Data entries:

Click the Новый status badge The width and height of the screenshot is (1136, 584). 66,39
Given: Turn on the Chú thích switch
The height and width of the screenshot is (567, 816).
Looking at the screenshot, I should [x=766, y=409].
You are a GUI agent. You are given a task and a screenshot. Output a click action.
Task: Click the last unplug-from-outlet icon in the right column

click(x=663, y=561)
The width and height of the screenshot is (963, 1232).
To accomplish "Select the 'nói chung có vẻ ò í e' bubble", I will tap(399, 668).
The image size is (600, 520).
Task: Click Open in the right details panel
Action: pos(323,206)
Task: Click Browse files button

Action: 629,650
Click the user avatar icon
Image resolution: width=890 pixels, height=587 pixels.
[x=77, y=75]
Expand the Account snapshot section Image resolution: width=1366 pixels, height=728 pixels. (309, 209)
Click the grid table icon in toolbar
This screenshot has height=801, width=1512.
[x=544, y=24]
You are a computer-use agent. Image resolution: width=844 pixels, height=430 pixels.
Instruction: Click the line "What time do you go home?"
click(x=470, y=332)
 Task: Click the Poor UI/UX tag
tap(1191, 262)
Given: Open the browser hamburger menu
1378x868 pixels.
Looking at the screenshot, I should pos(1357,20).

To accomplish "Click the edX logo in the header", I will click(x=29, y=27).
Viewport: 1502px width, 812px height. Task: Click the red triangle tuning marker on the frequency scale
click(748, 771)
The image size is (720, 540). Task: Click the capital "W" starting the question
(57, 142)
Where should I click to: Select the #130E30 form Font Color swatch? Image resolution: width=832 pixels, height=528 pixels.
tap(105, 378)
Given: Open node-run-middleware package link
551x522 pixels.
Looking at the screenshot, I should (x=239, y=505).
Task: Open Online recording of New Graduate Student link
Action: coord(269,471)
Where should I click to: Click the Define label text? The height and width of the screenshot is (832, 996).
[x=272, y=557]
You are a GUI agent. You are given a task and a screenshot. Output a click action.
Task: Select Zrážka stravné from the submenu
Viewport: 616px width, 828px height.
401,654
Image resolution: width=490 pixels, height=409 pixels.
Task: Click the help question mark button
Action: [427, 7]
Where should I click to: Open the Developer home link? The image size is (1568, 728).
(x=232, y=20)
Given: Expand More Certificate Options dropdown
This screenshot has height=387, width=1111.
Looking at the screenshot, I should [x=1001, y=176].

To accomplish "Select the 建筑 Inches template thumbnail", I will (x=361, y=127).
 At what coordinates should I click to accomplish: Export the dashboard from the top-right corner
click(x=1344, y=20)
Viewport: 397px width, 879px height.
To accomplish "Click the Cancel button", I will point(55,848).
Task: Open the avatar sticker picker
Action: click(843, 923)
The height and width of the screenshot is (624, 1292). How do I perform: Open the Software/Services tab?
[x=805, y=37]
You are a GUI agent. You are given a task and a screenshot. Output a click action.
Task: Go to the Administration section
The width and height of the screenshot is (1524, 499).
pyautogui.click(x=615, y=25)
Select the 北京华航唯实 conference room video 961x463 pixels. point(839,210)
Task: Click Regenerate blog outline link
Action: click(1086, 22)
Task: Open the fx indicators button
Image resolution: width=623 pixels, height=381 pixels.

▶ [Task item]: The entries above must be retyped exactly, down to the last character.

▶ [Response box]:
Click the Новый status badge The width and height of the screenshot is (1136, 584). 66,39
Given: Turn on the Chú thích switch
The height and width of the screenshot is (567, 816).
Looking at the screenshot, I should [x=766, y=409].
You are a GUI agent. You are given a task and a screenshot. Output a click action.
Task: Click the last unplug-from-outlet icon in the right column

click(x=663, y=561)
The width and height of the screenshot is (963, 1232).
To accomplish "Select the 'nói chung có vẻ ò í e' bubble", I will tap(399, 668).
The image size is (600, 520).
Task: Click Open in the right details panel
Action: pos(323,206)
Task: Click Browse files button

Action: 629,650
Click the user avatar icon
Image resolution: width=890 pixels, height=587 pixels.
[x=77, y=75]
Expand the Account snapshot section Image resolution: width=1366 pixels, height=728 pixels. (309, 209)
Click the grid table icon in toolbar
This screenshot has height=801, width=1512.
[x=544, y=24]
You are a computer-use agent. Image resolution: width=844 pixels, height=430 pixels.
Instruction: Click the line "What time do you go home?"
click(x=470, y=332)
 Task: Click the Poor UI/UX tag
tap(1191, 262)
Given: Open the browser hamburger menu
1378x868 pixels.
Looking at the screenshot, I should pos(1357,20).

To accomplish "Click the edX logo in the header", I will click(x=29, y=27).
Viewport: 1502px width, 812px height. Task: Click the red triangle tuning marker on the frequency scale
click(748, 771)
The image size is (720, 540). Task: Click the capital "W" starting the question
(57, 142)
Where should I click to: Select the #130E30 form Font Color swatch? Image resolution: width=832 pixels, height=528 pixels.
tap(105, 378)
Given: Open node-run-middleware package link
551x522 pixels.
Looking at the screenshot, I should (x=239, y=505).
Task: Open Online recording of New Graduate Student link
Action: coord(269,471)
Where should I click to: Click the Define label text? The height and width of the screenshot is (832, 996).
[x=272, y=557]
You are a GUI agent. You are given a task and a screenshot. Output a click action.
Task: Select Zrážka stravné from the submenu
Viewport: 616px width, 828px height.
401,654
Image resolution: width=490 pixels, height=409 pixels.
Task: Click the help question mark button
Action: [427, 7]
Where should I click to: Open the Developer home link? The image size is (1568, 728).
(x=232, y=20)
Given: Expand More Certificate Options dropdown
This screenshot has height=387, width=1111.
Looking at the screenshot, I should [x=1001, y=176].

To accomplish "Select the 建筑 Inches template thumbnail", I will (x=361, y=127).
 At what coordinates should I click to accomplish: Export the dashboard from the top-right corner
click(x=1344, y=20)
Viewport: 397px width, 879px height.
To accomplish "Click the Cancel button", I will point(55,848).
Task: Open the avatar sticker picker
Action: click(843, 923)
The height and width of the screenshot is (624, 1292). How do I perform: Open the Software/Services tab?
[x=805, y=37]
You are a GUI agent. You are given a task and a screenshot. Output a click action.
Task: Go to the Administration section
The width and height of the screenshot is (1524, 499).
pyautogui.click(x=615, y=25)
Select the 北京华航唯实 conference room video 961x463 pixels. point(839,210)
Task: Click Regenerate blog outline link
Action: click(1086, 22)
Task: Open the fx indicators button
Image resolution: width=623 pixels, height=381 pixels.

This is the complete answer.